Task input:
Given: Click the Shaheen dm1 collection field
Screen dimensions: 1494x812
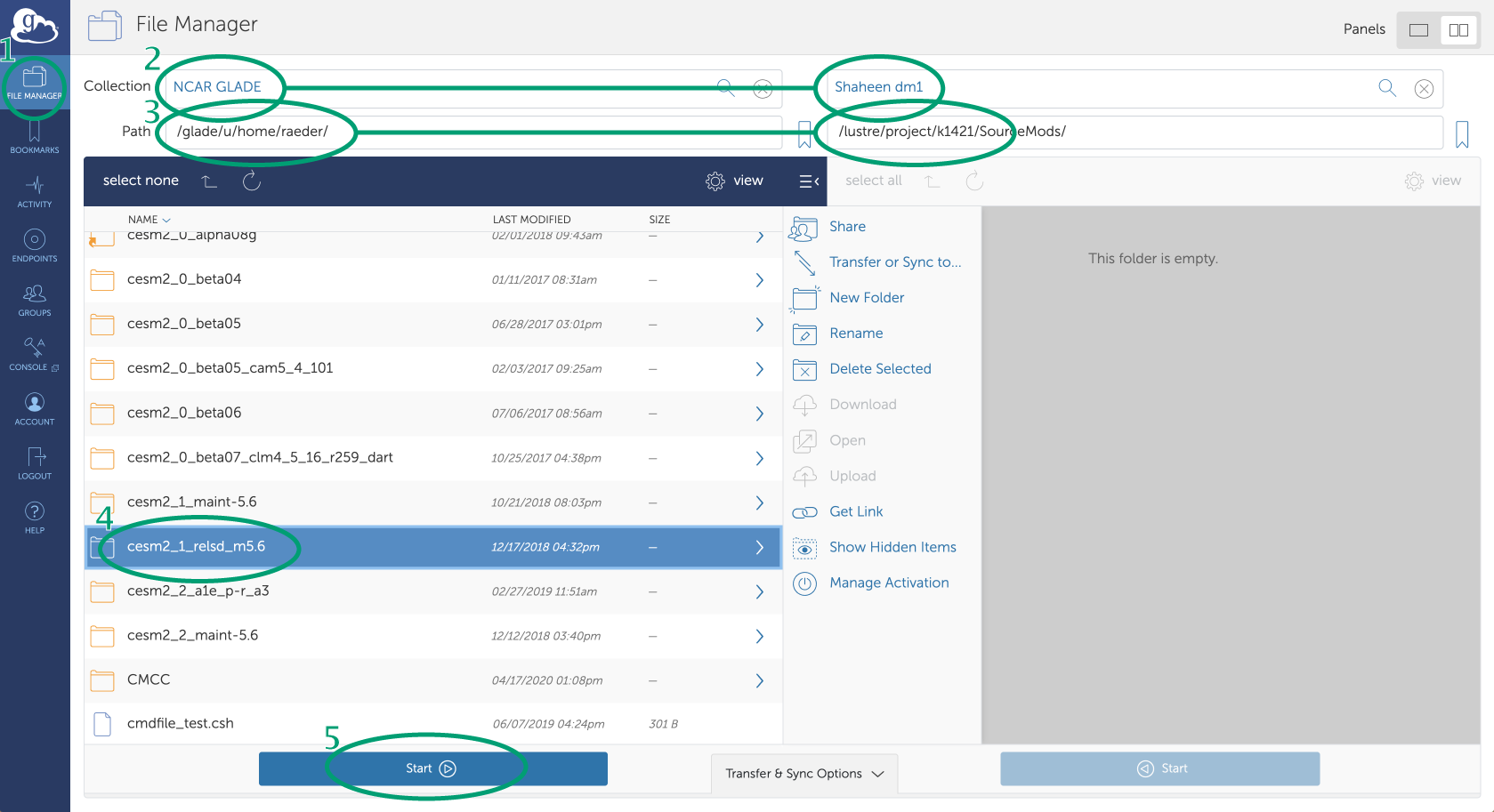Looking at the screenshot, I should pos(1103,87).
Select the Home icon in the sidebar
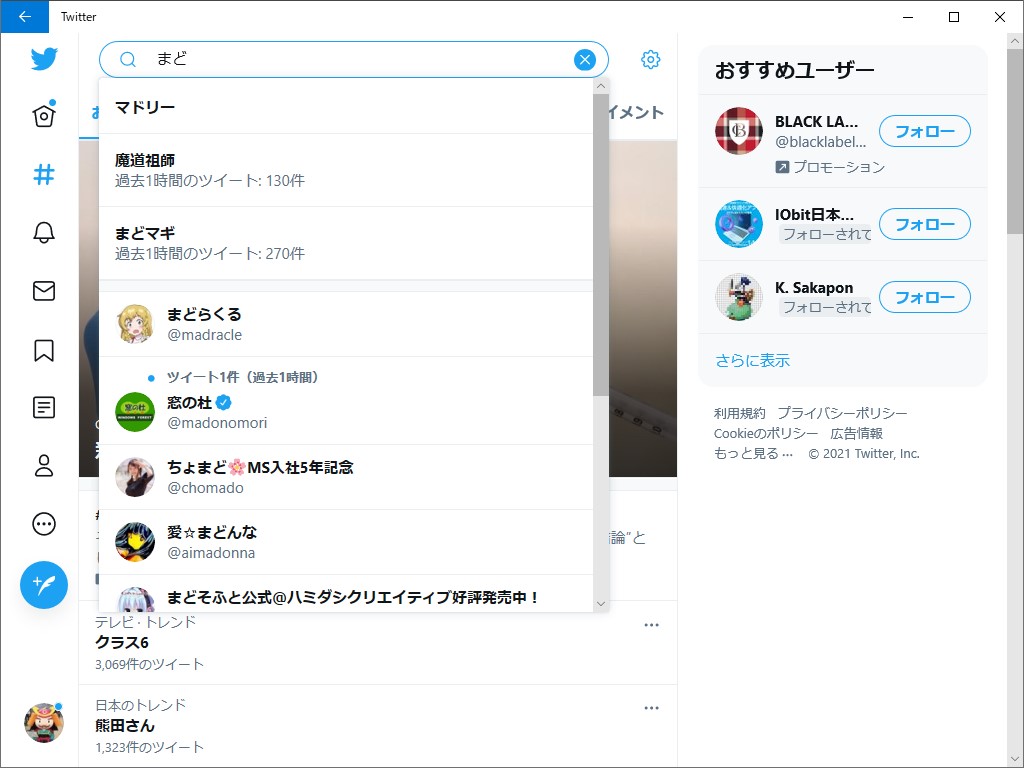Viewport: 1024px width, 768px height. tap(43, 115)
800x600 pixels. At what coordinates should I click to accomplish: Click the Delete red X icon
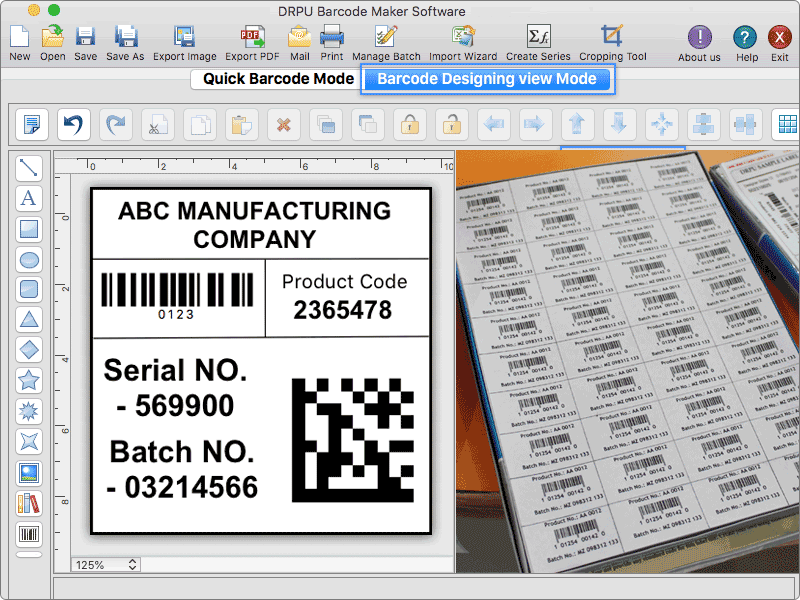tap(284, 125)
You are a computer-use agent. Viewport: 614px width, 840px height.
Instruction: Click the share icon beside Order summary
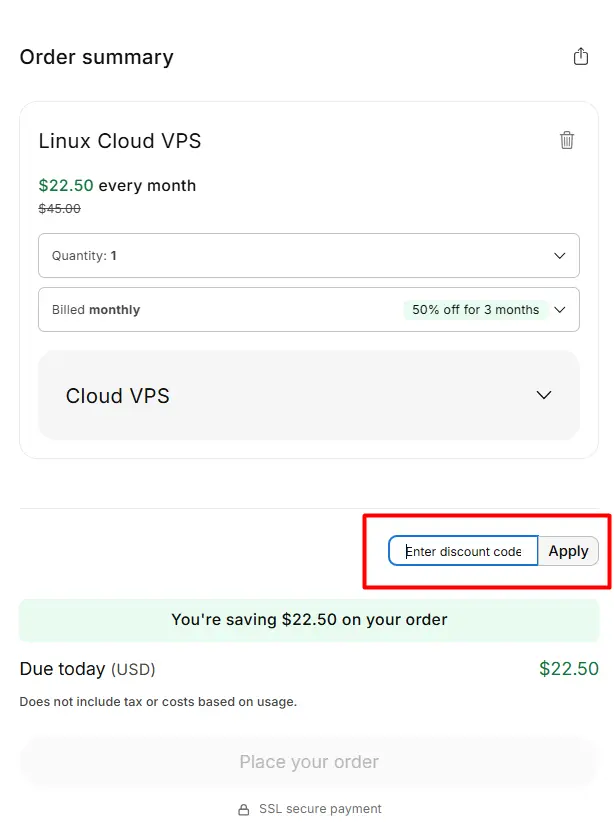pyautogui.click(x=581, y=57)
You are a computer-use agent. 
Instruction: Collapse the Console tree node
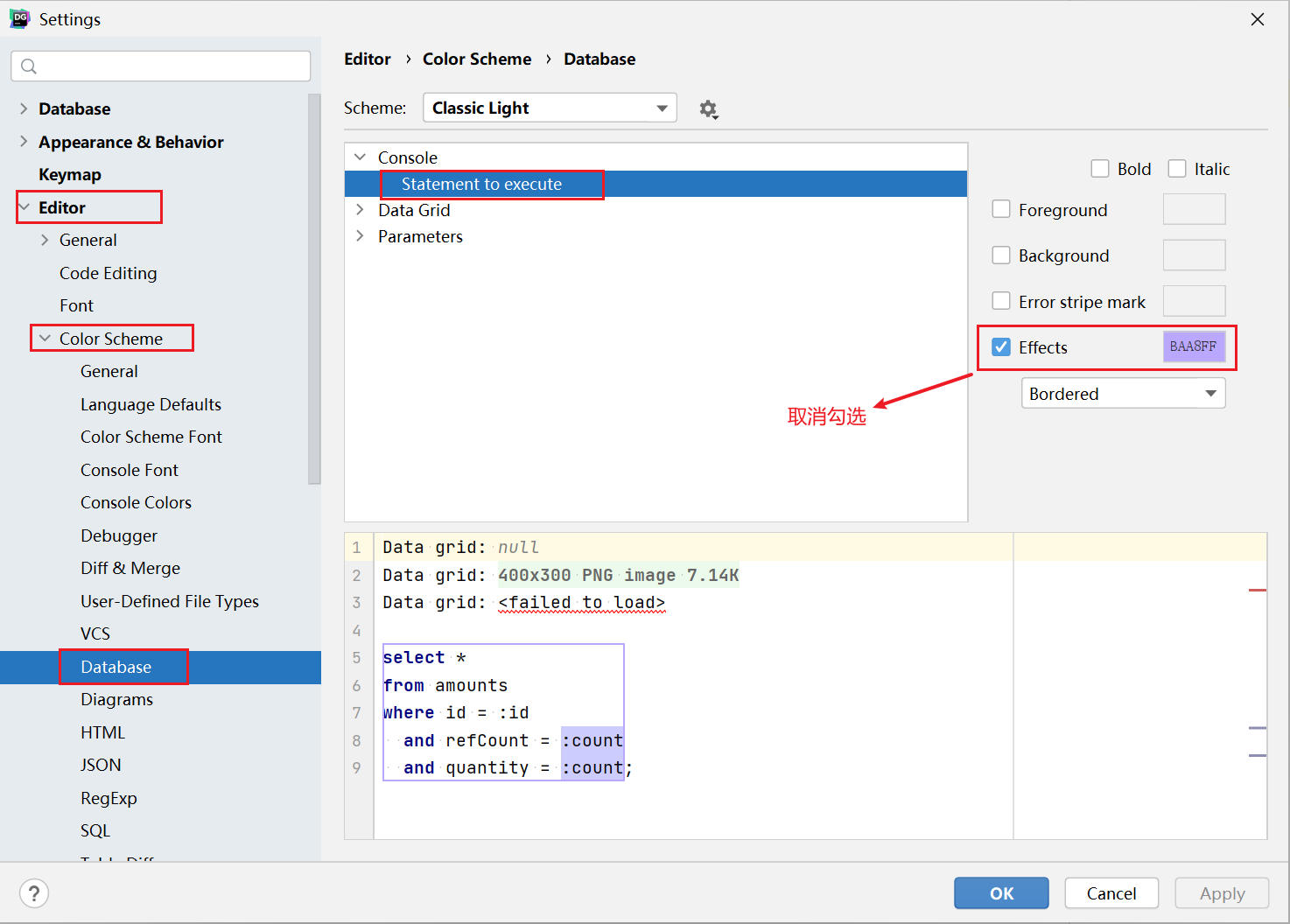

* * *

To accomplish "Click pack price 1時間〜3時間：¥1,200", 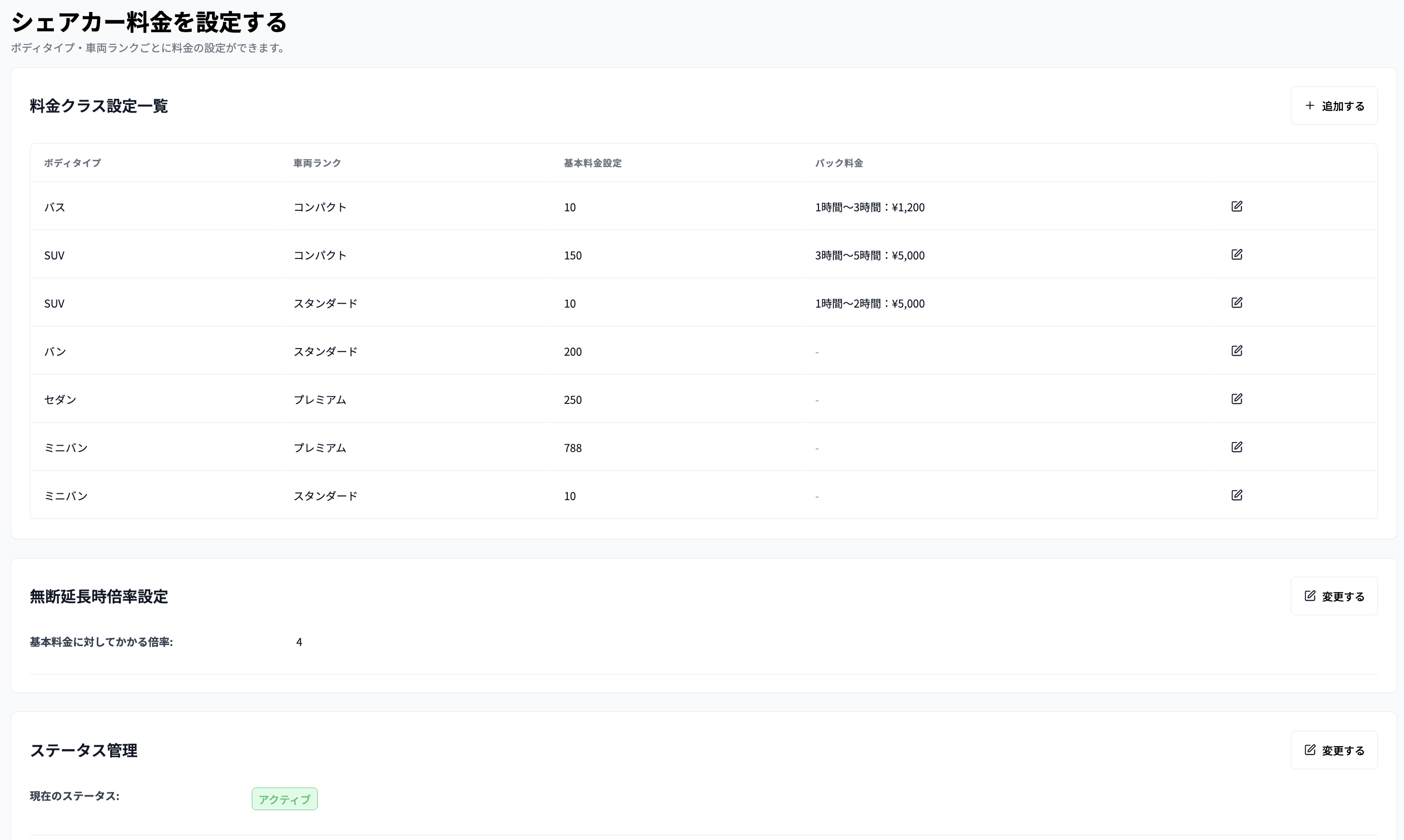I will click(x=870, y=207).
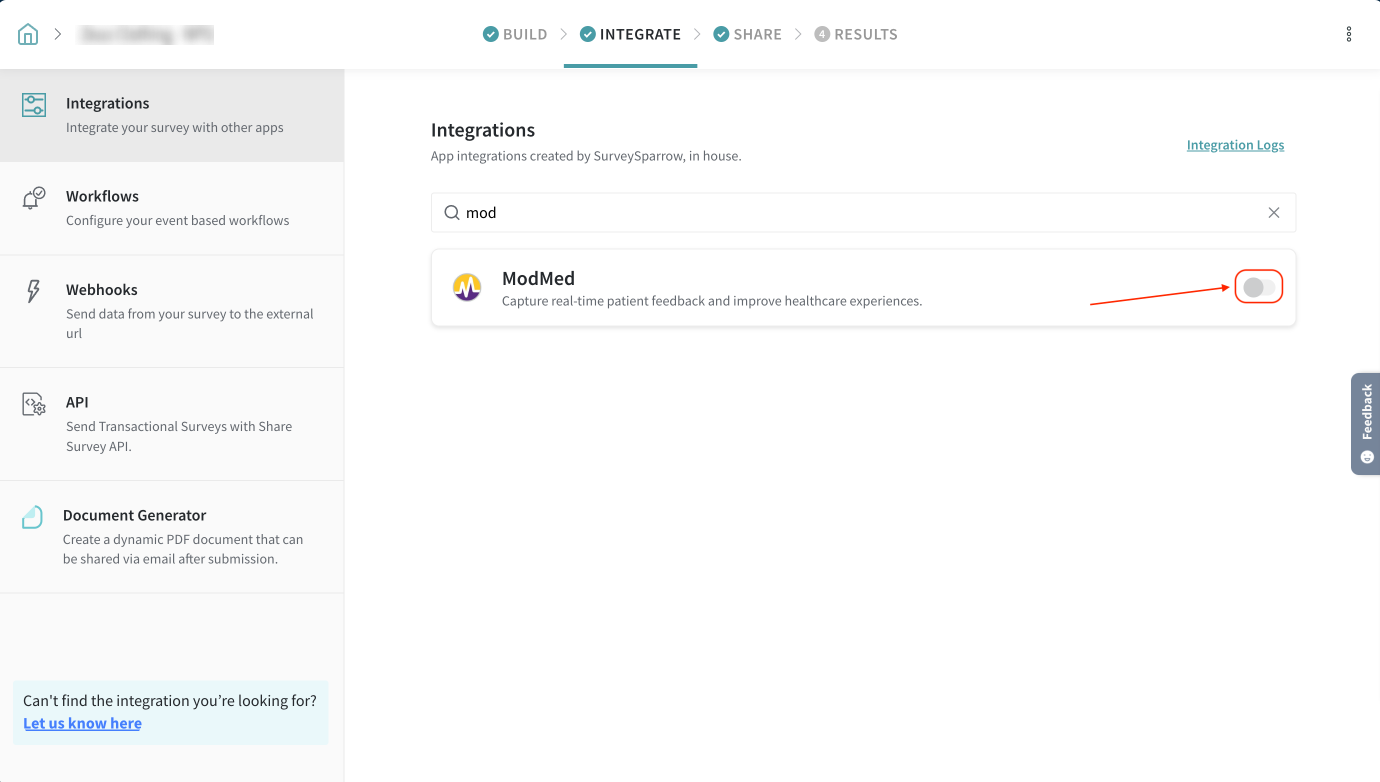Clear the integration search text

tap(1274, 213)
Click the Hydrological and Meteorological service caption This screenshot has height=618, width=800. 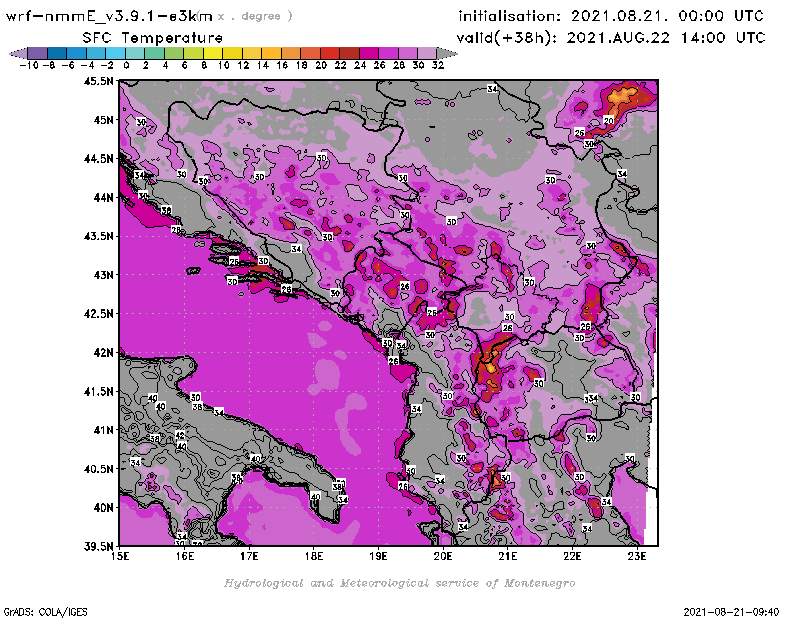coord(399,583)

Requirements: Count the lines in the rows above that contain the string "computer", matching case exactly, and reply with only the number.

Solution for this task: 2